Example plugin for images in byterun.config.js:
plugins: [ ['byterun-plugin-images', { formats: ['webp', 'avif'], quality: 80 }] ]
Place assets in src/assets and reference them with absolute paths (e.g., /assets/image.jpg) or use helper tags that emit hashed filenames for cache-busting.
Templates and Partials
Use template features for DRY layouts:
- Partials: header, footer, nav.
- Layouts: default layout applied to pages automatically.
- Helpers/filters: custom functions for formatting dates, truncating text, etc.
Example helper registration (plugins/helpers.js):
module.exports = function registerHelpers(env) { env.addFilter('formatDate', (date) => new Date(date).toLocaleDateString()); };
Data Files and Collections
ByteRun supports global data files (JSON/YAML) and collections:
- data/site.yml — site-wide settings like title, baseUrl.
- collections — group pages by tag/type for index pages, feeds.
Example use: create src/data/site.yml:
title: "My ByteRun Site" baseUrl: "https://example.com" author: name: "Jane Doe"
Use in templates as site.title, site.author.name, etc.
Building for Production
Run a production build:
byterun build # or npm run build
Production mode typically:
- Minifies assets.
- Generates hashed filenames.
- Optimizes images.
- Produces sitemap.xml, robots.txt, RSS feeds (via plugins).
After build, the output is in the build/ directory ready to deploy.
Deployment
ByteRun output is static — deploy to any static host:
- GitHub Pages: push build/ to gh-pages branch.
- Netlify: connect repo and set build command to byterun build, publish directory build.
- Vercel: similar configuration; ensure static export.

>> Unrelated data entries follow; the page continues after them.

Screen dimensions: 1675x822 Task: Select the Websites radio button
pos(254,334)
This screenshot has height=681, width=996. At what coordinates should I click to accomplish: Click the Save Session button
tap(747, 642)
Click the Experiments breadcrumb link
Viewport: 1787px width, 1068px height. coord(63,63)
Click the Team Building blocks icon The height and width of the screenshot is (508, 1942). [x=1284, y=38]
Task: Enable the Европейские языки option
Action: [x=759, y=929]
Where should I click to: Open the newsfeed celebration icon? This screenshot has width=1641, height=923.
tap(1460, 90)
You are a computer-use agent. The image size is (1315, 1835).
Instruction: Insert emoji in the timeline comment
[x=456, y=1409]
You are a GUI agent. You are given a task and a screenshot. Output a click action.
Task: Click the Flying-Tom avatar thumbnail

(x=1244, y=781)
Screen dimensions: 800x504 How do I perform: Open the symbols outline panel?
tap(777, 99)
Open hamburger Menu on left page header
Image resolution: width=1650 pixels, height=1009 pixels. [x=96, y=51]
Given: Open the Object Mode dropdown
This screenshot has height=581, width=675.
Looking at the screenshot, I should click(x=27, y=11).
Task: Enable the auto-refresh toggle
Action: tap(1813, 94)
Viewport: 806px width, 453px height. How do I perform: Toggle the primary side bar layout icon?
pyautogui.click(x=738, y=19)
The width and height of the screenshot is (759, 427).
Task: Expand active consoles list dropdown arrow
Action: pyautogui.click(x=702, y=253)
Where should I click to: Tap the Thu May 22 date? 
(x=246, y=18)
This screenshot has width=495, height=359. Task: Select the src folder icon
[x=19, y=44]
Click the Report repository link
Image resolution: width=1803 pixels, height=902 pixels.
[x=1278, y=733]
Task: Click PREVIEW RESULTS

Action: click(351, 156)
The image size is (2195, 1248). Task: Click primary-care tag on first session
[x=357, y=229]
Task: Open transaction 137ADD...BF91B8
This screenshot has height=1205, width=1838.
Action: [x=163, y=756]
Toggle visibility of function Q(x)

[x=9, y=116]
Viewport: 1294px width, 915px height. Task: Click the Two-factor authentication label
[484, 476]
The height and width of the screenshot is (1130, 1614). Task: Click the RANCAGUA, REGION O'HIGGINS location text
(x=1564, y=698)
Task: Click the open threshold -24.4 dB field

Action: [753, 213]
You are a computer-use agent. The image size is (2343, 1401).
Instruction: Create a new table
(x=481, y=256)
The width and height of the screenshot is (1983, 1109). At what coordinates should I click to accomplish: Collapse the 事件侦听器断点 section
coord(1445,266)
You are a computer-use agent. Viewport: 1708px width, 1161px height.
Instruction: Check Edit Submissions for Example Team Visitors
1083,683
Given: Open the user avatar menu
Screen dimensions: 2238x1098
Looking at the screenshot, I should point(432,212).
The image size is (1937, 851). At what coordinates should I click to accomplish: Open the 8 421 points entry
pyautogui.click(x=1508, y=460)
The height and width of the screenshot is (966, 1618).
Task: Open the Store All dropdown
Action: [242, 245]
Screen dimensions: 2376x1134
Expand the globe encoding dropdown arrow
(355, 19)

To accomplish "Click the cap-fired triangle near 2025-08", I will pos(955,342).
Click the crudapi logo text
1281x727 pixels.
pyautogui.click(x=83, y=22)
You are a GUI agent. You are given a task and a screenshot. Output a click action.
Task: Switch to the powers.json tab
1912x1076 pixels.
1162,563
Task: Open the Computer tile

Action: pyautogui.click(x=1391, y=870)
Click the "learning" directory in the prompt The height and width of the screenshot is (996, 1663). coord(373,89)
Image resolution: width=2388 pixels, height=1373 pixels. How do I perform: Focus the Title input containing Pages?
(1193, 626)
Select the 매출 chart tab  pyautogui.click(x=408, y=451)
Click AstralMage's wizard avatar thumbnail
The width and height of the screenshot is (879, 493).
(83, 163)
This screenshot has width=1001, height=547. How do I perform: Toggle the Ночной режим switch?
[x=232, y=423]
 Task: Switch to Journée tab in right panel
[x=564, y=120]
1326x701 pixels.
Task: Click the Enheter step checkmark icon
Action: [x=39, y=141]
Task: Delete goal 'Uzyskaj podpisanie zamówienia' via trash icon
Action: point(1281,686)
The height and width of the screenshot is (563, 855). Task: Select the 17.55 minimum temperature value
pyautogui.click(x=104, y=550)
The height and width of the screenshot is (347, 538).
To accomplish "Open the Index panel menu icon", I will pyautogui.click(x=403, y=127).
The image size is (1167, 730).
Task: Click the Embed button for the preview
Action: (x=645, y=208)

- S3 + CloudFront: upload build/ contents to S3 bucket, configure CloudFront CDN.
Example Netlify settings:
- Build command: npm run build
- Publish directory: build
Plugins and Extensions
Extend ByteRun with plugins:
- Image optimization
- RSS generation
- Sitemap creation
- Search indexing (lunr/elasticlunr)
- Custom data sources (CMS, headless APIs)
Plugin API usually exposes lifecycle hooks: beforeBuild, afterBuild, onPageRender, onAssetCopy.
Testing and Quality Assurance
- Use link checkers to find broken links.
- Validate HTML/CSS with linters.
- Run accessibility audits (axe, Lighthouse).
- Add unit tests for custom plugins.
Troubleshooting
Common issues:
- Template errors — check syntax and helper registrations.
- Asset paths wrong — ensure baseUrl and asset helpers configured.
- Long build times — enable incremental builds and caching, audit plugins.
Logs and verbose mode help:
byterun build --verbose
Example: Minimal Working Site
- Initialize project and config.
- Add src/pages/index.md with front matter.
- Add src/templates/base.njk and partials.
- Add an assets folder and a CSS file.
- Run byterun dev, then byterun build and deploy build/.
Conclusion
ByteRun Website Compiler provides a fast, predictable, and extensible static site workflow. Start small with a minimal site, then add plugins and optimizations as your needs grow. With its incremental builds and simple configuration, ByteRun is well-suited for both hobbyists and teams who want dependable static outputs.